Der Antragsteller wendet sich gegen die Entziehung der Erlaubnis zum Führen von Kraftfahrzeugen aller Klassen.

Am 26. März 2012 gegen 15.30 Uhr wurde der Antragsteller einer Verkehrskontrolle unterzogen; der dabei durchgeführte Urinschnelltest verlief positiv auf Tetrahydrocannabinol – THC. In der Betroffenenanhörung durch die Polizeibeamten erklärte der Antragsteller – nach Belehrung zum Aussageverweigerungsrecht –, er habe „gestern gegen 19.00 Uhr einen Joint geraucht und sich nichts dabei gedacht, heute wieder Auto zu fahren“. Außerdem händigte der Antragsteller der Polizei in seiner Wohnung 1,4 g Marihuana aus, das er dort aufbewahrt hatte.

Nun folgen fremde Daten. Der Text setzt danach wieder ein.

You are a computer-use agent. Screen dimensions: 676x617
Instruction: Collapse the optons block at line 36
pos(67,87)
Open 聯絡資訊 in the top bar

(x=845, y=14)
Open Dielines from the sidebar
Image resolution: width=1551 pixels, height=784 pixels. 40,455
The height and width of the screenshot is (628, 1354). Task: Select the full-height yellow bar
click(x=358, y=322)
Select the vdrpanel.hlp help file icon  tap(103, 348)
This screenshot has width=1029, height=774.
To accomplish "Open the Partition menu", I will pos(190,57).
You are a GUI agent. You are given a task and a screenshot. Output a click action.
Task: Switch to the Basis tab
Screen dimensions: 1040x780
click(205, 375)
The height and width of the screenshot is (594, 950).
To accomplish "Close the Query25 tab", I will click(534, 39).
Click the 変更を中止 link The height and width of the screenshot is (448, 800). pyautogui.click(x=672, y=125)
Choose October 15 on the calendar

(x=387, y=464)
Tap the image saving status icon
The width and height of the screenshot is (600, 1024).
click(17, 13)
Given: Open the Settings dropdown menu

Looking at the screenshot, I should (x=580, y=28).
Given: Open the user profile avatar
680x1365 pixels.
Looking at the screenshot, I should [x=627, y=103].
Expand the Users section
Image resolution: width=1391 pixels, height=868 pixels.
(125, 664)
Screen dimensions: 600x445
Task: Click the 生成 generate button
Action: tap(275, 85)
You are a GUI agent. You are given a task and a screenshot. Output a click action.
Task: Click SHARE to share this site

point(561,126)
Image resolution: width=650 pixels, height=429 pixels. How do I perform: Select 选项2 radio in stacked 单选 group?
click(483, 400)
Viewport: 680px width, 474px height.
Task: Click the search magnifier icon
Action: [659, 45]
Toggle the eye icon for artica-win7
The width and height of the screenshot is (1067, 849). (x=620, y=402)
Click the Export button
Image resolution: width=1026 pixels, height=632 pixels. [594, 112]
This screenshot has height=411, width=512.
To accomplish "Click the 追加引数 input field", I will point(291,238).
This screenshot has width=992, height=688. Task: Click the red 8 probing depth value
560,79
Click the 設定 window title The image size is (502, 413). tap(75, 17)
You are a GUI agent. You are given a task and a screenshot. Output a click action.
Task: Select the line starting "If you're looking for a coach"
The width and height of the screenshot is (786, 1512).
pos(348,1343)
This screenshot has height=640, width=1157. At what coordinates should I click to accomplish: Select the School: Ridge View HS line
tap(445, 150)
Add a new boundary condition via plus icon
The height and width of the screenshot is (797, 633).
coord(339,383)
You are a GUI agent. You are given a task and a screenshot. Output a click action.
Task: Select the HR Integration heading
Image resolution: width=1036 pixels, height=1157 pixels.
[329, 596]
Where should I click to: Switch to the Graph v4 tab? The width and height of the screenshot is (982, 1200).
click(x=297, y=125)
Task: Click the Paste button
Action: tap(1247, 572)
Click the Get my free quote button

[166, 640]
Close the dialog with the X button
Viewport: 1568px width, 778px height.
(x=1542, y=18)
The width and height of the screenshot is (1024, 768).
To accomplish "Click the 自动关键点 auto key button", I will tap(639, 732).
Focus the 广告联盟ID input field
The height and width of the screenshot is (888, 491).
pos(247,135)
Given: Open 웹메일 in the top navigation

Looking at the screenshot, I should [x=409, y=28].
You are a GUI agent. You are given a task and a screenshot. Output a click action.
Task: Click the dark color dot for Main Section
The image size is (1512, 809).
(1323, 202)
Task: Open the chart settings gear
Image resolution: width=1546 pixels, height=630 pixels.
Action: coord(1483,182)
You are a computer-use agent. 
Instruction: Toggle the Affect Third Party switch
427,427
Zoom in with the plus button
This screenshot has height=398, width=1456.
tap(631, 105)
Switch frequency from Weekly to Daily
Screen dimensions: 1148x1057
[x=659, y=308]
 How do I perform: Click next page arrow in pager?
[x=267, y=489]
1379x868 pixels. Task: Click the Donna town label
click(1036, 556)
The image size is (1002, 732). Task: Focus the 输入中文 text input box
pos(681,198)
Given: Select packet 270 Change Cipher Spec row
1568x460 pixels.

Die ihm um 17.06 Uhr entnommene Blutprobe enthielt lt. Gutachten des Instituts für Rechtsmedizin der Ludwig-Maximilians-Universität München vom 16. April 2012 THC von 2,2 ng/ml, Hydroxy-THC von 1,1 ng/ml und THC-Carbonsäure von 17 ng/ml. Die gefundenen Werte belegen nach dem Gutachten die vorangegangene Aufnahme von Cannabis-Zubereitungen wie z.B. Haschisch oder Marihuana offensichtlich einige Stunden vor der Blutentnahme.

Nach vorheriger Anhörung entzog die Fahrerlaubnisbehörde dem Antragsteller mit Bescheid vom 22. November 2012 die Fahrerlaubnis aller Klassen. Die Fahrerlaubnisbehörde ging von einem mindestens zweimaligen und damit gelegentlichen Cannabiskonsum im Sinne der Nr. 9.2.2 der Anlage 4 zur FeV und von einem fehlenden Trennungsvermögen aus, da der Antragsteller mit mehr als 2,0 ng/ml THC im Blut ein Kraftfahrzeug geführt habe. Die sofortige Vollziehung von Nr. 1 und Nr. 2 (Abgabe des Führerscheins) des Bescheids wurde angeordnet.

Der Antragsteller ließ Klage gegen den Bescheid beim Verwaltungsgericht München erheben, über die noch nicht entschieden ist. Den gleichzeitig gestellten Antrag, die aufschiebende Wirkung der Klage wieder herzustellen, lehnte das Verwaltungsgericht mit Beschluss vom 5. Februar 2013 ab.

Hiergegen richtet sich die Beschwerde.

Die Antragsgegnerin trat der Beschwerde entgegen.


II. Die zulässige Beschwerde ist unbegründet. Das Beschwerdevorbringen, auf dessen Prüfung der Verwaltungsgerichtshof gemäß § 146 Abs. 4 Satz 6 VwGO beschränkt ist, rechtfertigt keine Abänderung des Beschlusses des Verwaltungsgerichts.

Die Voraussetzungen der Nr. 9.2.2 der Anlage 4 zur FeV für die Annahme fehlender Fahreignung sind nach Aktenlage gegeben, weil der Antragsteller gelegentlicher Konsument von Cannabis ist und den Konsum von Cannabis und das Führen eines Kraftfahrzeugs nicht trennen kann.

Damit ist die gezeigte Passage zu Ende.